Honduras does not fare much better. The CIA summarizes the situation as follows: “Honduras is one of the poorest countries in Latin America and has one of the world’s highest murder rates. More than half of the population lives in poverty and per capita income is one of the lowest in the region.”

We all know that Trump’s favored migrants are attractive young women from eastern Europe, and white immigrants from western Europe. But to tarnish Mexican migrants as “drug dealers, criminals, rapists,” and Central Americans fleeing violent countries with their children as “coyotes” and “lots of bad people,” is ridiculous balderdash. He knows it’s not true but says it anyway to justify a horrific policy that has punished and harmed thousands of innocent children.

But that’s not all the President said. It got worse. He claimed the detained children “are so well taken care of. They’re in facilities that were so clean…”

Hundreds of detained minors we’ve interviewed provided sworn declarations describing being locked up in overcrowded and unsanitary cages or prison-like camps, provided insufficient food and drinking water, not getting medical attention when sick, and being exposed to a range of communicable diseases. Children have died on their cell floors after being left alone for hours as their illness worsened. Three children died from flu-related complications, one died of a massive bacterial infection, and two died from chronic conditions they had before crossing the border that were ignored while they were in federal custody. Mr. President, these children were not “so well taken care of.” They died thanks to your heartless separation and detention policies.

The federal courts and outraged public opinion have been the only bulwarks against President Trump’s willingness to separate children from their parents and detain migrant children for long periods of time in unsafe conditions. The federal courts have repeatedly ordered the Trump administration to release children who are not a danger or a flight risk, and when not released to detain them in humane conditions.

The primary protection detained children have today against prolonged detention and inhumane treatment is provided by a settlement agreement we reached in 1997 in a case still pending in the courts and now called Flores v. Barr. The court-approved Flores agreement provides children with the right to safe and sanitary conditions in licensed group homes while detained, and to prompt release to relatives living in the U.S. While President Trump professes concern for the well-being of children detained by his administration, he is at this very moment fighting in the federal court of appeals to terminate the rights that the Flores agreement extends to detained children.

President Trump’s administration’s careless attitude toward children goes beyond its separation and detention policies. In August 2019, ICE officers swept through workplaces in Morton, Mississippi, rounding up about 700 immigrant workers. Children walked home from school to find their homes locked and their parents missing. Volunteers set up a shelter for the children at a local gym. A local journalist reported that most children were “devastated and crying for their parents,” and were too traumatized to even eat meals provided by volunteers. President Trump’s response? “This serves as a very good deterrent…I just hope to keep it up.”.

The United Nations Convention on the Rights of the Child entered into force on September 2, 1990. States Parties undertake to ensure children such protection and care as is necessary for their well-being. The United States government contributed to the drafting of the Convention. It has signed the Convention but is the only United Nations member state that is not a party to it.

Arch-conservative Senator Jesse Helms, the former chairman of the Senate Foreign Relations Committee, described it as a “bag of worms,” an effort to “chip away at the U.S. Constitution.” It seems President Trump and former senator Jesse Helms share a common view when it comes to children’s human rights.

Nelson Mandela once said: “The true character of a society is revealed in how it treats its children.” President Trump’s true character is revealed not only in the brutish manner his administration has treated young migrant children, but also in how he persistently lies about it.

**Your goal**
Change the passage of the text on migrant children between "We all know" and "of innocent children.", inclusive, by substituting "nonsense" for "balderdash", and write out the result.

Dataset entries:
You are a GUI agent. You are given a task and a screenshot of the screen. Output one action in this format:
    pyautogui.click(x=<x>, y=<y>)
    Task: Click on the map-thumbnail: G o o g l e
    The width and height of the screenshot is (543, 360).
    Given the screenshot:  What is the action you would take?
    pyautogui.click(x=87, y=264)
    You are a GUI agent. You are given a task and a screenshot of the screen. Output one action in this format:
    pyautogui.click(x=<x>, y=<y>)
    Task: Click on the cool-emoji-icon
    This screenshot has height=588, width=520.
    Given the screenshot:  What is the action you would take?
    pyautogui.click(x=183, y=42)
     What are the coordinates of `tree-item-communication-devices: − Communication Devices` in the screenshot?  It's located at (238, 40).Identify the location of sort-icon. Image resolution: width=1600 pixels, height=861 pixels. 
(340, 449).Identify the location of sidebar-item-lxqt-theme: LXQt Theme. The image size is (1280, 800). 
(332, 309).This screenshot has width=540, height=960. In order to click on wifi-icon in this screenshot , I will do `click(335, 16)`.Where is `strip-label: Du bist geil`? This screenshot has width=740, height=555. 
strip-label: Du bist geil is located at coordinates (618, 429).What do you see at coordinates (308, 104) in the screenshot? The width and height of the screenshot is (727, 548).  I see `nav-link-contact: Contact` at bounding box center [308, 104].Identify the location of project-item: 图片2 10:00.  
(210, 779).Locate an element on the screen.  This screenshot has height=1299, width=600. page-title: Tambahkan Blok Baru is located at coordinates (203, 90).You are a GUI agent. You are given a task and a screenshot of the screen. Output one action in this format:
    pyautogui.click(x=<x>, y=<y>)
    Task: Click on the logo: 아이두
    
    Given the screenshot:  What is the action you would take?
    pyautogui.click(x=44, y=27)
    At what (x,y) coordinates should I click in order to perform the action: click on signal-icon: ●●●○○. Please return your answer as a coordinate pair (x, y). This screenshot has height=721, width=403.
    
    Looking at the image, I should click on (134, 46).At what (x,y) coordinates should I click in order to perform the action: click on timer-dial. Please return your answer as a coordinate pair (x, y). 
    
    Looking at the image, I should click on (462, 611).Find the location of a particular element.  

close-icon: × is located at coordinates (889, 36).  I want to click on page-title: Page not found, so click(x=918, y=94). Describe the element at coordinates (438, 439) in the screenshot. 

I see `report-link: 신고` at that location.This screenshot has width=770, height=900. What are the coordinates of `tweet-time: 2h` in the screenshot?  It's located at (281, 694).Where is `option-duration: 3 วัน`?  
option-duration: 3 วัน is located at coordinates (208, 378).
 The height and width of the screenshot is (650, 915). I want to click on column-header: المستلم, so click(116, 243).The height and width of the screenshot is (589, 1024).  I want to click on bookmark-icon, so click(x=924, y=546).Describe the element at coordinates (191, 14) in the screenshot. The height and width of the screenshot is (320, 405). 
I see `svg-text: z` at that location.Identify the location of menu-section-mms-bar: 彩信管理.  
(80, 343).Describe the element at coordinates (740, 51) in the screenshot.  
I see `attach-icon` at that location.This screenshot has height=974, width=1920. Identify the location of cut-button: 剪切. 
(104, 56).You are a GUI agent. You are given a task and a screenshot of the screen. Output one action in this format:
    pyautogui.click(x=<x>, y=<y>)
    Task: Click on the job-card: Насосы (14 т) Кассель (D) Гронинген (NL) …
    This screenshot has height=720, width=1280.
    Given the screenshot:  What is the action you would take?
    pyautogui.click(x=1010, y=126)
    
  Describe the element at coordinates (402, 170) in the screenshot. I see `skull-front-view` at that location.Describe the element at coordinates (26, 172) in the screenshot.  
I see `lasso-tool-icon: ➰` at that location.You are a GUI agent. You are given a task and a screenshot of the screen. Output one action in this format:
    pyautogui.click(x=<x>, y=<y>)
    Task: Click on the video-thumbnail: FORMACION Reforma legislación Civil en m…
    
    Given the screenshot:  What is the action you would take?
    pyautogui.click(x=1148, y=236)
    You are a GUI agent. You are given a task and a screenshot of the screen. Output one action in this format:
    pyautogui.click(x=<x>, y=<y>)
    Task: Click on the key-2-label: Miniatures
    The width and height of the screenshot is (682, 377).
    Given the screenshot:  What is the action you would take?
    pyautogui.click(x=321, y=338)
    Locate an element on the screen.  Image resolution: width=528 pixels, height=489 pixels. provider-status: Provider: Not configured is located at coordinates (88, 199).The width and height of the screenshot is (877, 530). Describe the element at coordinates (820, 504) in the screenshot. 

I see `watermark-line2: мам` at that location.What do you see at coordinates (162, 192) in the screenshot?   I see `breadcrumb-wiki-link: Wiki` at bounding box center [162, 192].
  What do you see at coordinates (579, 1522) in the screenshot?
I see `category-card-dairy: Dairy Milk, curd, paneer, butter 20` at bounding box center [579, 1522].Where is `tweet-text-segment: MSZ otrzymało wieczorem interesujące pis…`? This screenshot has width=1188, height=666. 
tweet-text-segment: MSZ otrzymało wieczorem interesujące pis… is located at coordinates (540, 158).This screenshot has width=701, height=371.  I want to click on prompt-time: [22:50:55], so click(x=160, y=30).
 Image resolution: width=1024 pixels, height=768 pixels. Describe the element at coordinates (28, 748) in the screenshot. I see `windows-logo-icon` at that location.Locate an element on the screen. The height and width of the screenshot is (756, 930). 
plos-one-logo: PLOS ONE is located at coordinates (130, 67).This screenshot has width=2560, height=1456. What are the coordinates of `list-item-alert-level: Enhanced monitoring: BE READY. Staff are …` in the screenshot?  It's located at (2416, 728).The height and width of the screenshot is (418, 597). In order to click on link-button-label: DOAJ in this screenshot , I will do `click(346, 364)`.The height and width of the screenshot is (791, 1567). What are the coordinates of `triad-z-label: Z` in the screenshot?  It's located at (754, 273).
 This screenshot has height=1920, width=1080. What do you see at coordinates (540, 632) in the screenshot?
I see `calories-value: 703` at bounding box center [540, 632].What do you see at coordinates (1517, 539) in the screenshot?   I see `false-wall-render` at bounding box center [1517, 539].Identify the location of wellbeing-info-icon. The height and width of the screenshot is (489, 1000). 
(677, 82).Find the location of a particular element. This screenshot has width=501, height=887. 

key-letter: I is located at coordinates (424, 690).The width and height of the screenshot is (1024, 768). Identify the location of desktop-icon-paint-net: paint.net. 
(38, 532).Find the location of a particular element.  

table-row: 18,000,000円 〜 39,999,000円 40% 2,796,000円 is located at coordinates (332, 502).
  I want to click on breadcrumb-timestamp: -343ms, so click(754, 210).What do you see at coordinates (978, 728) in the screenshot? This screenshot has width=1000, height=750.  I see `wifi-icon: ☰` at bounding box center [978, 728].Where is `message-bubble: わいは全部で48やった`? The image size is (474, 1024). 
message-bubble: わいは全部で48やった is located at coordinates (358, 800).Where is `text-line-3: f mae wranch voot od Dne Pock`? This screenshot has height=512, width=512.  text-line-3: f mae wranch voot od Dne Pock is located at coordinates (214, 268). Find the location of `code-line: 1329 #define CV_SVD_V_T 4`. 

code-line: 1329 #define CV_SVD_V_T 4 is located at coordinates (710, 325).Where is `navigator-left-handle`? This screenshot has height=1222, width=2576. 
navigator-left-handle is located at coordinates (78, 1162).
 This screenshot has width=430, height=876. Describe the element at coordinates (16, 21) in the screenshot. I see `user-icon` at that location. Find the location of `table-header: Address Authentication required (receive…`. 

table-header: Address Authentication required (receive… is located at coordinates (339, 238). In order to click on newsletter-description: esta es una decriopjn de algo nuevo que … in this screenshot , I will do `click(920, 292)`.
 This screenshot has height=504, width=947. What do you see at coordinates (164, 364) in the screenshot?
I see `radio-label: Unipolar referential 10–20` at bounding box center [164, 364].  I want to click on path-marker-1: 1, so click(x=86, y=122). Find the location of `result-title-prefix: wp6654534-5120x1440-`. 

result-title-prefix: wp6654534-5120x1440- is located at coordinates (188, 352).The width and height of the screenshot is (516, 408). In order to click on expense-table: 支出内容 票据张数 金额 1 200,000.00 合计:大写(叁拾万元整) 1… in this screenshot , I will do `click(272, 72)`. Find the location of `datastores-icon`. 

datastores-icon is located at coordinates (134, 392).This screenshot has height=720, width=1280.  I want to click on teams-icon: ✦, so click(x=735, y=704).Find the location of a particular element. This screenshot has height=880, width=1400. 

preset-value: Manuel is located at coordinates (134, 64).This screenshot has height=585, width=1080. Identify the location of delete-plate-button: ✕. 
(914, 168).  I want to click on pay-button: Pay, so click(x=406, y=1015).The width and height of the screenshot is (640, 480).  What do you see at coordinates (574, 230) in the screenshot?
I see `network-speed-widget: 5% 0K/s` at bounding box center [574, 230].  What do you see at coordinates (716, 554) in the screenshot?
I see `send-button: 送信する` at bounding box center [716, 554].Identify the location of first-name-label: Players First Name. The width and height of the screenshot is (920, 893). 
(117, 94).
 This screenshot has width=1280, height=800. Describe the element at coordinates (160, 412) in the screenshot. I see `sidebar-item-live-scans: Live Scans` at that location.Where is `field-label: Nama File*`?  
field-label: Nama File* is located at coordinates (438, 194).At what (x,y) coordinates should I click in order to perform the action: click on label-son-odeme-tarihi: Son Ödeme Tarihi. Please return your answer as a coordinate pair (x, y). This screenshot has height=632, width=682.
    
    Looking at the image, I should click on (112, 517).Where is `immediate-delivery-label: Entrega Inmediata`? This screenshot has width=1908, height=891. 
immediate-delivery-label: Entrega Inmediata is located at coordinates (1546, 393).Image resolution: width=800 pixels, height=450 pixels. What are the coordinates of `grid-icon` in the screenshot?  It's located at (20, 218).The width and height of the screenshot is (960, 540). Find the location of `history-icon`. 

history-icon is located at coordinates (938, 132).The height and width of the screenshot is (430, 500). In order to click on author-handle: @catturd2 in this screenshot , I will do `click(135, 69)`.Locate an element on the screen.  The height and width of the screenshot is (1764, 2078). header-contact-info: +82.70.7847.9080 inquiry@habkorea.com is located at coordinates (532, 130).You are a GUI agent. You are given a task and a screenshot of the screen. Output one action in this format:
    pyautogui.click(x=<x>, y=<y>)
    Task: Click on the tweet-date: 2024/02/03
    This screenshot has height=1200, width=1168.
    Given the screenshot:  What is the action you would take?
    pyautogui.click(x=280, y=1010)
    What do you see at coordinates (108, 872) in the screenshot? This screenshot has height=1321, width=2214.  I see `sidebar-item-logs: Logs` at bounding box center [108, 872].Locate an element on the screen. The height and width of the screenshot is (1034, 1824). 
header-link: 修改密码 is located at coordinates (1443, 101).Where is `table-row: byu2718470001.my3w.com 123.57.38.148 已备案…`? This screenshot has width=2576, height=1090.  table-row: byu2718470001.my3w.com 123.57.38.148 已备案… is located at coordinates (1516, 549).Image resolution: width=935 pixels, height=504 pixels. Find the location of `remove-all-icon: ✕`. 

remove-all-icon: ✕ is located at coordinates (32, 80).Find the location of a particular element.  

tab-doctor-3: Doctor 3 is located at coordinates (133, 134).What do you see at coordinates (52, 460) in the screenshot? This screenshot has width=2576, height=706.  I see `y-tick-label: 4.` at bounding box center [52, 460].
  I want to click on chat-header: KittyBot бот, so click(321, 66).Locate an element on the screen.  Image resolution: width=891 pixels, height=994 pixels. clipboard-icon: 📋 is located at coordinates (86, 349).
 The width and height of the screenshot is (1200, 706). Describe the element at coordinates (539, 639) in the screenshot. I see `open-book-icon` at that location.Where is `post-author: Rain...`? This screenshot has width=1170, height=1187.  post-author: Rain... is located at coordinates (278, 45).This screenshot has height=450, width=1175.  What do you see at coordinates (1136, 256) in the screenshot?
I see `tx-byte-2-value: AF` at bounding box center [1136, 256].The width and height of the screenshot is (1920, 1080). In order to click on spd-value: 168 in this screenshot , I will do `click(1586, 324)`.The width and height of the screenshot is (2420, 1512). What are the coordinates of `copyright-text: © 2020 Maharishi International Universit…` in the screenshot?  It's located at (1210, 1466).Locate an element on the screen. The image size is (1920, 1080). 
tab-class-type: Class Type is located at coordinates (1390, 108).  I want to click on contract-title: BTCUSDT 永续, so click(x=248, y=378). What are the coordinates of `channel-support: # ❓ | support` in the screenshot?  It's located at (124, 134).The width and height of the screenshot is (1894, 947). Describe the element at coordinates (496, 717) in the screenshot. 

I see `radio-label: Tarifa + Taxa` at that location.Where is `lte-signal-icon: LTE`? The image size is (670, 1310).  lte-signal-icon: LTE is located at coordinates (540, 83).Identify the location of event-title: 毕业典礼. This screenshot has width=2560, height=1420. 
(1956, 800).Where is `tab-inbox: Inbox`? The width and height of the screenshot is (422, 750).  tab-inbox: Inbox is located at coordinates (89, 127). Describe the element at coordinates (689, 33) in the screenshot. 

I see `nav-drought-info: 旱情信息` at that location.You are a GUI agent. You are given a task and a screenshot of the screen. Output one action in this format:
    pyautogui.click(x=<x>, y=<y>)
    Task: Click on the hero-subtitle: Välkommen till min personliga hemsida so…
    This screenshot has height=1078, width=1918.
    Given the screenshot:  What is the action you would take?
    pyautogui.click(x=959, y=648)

**Output below**
We all know that Trump’s favored migrants are attractive young women from eastern Europe, and white immigrants from western Europe. But to tarnish Mexican migrants as “drug dealers, criminals, rapists,” and Central Americans fleeing violent countries with their children as “coyotes” and “lots of bad people,” is ridiculous nonsense. He knows it’s not true but says it anyway to justify a horrific policy that has punished and harmed thousands of innocent children.